Mrs. Hudson fluttered down the stairs, leaving Mrs. Turner in the centre of a room littered with blood, feathers, bird droppings, and half-eaten fruit.            

"My poor floors," she sighed. 


"The Case of the Crested Culprit." I must admit, John, you've really outdone yourself with this one." Sherlock closed his laptop and settled himself on the sofa.            

"Outdone," John deadpanned, his eyes fixed on the newspaper. "I can only imagine what you mean by that."            

"Oh, I mean it in the best possible way," Sherlock replied languidly.            


"You must admit it's one of the most unlikely scenarios we've ever encountered," Sherlock closed his eyes and smiled. "It's not every day you run across someone who's been killed by a foul-mouthed pet bird."            

"Killed by a fall, poor girl," said John. "Broken neck. I deduced that bit myself."            

"Killed by a fall caused by a bird."            


"That bird called me an arrogant prat."           

 "Yes," John chuckled.            

"'Yes' the bird said it, or 'yes' I am one?"            


"Odd," said Sherlock.            

"What's odd?"            

"A strawberry."            

"What about it?"            

"Such a tiny thing, and yet, however indirectly, it ended the life of one person, and probably extended the life of another. I didn't even see that until just now. Too busy trying to prove myself right."            

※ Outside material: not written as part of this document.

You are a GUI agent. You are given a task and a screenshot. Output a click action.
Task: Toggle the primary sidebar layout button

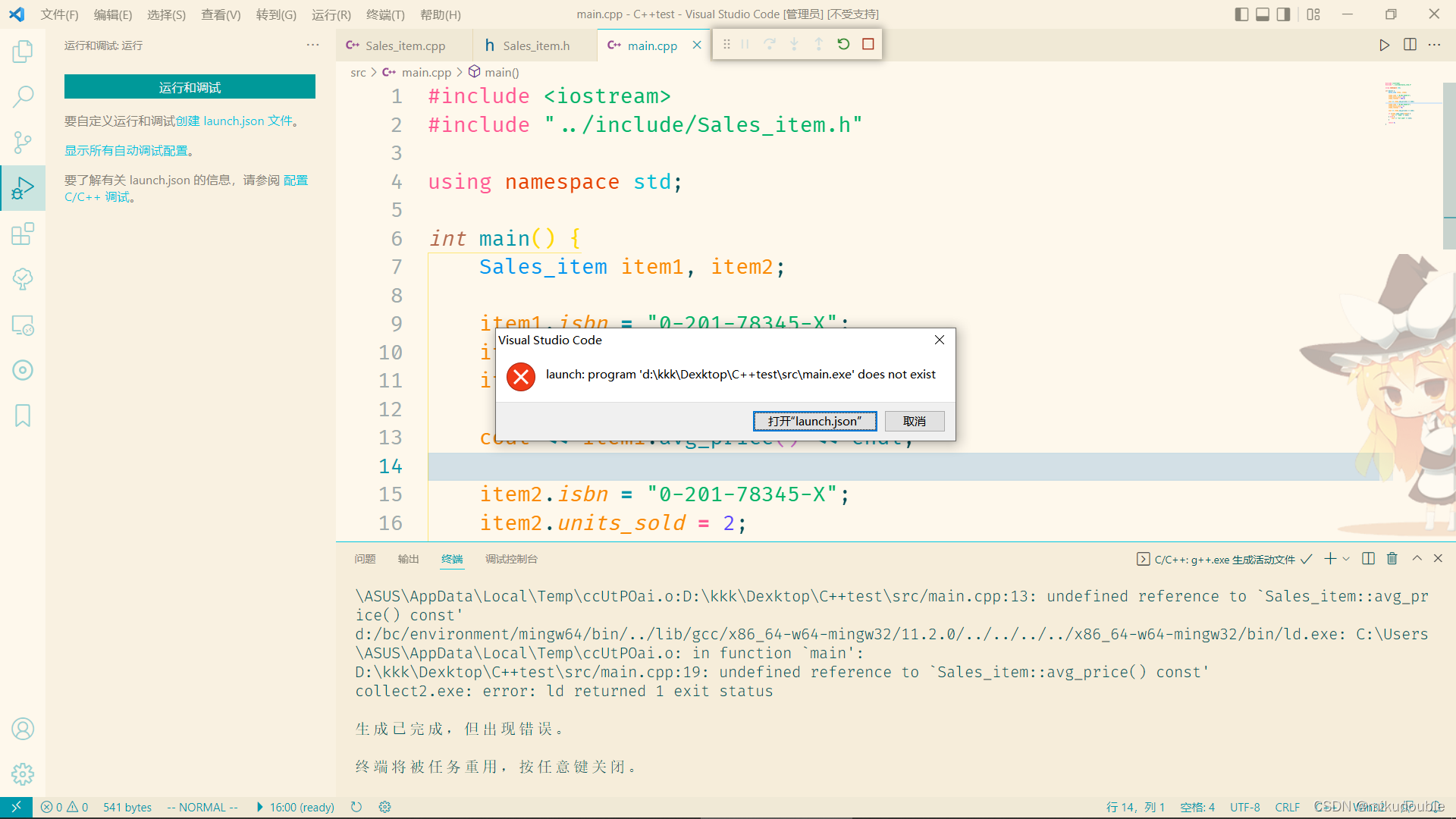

"Hm. Self-critical introspection. That is rather odd, coming from you. And your point?"           

 "The little things are infinitely the most important."            

"Yes, I suppose they are. Does this mean you've given up being an arrogant prat?"           

"John, if it should ever strike you that I am getting a little overconfident in my abilities, or giving less attention to a case than it deserves, kindly whisper 'strawberry' in my ear, and I'll be forever grateful."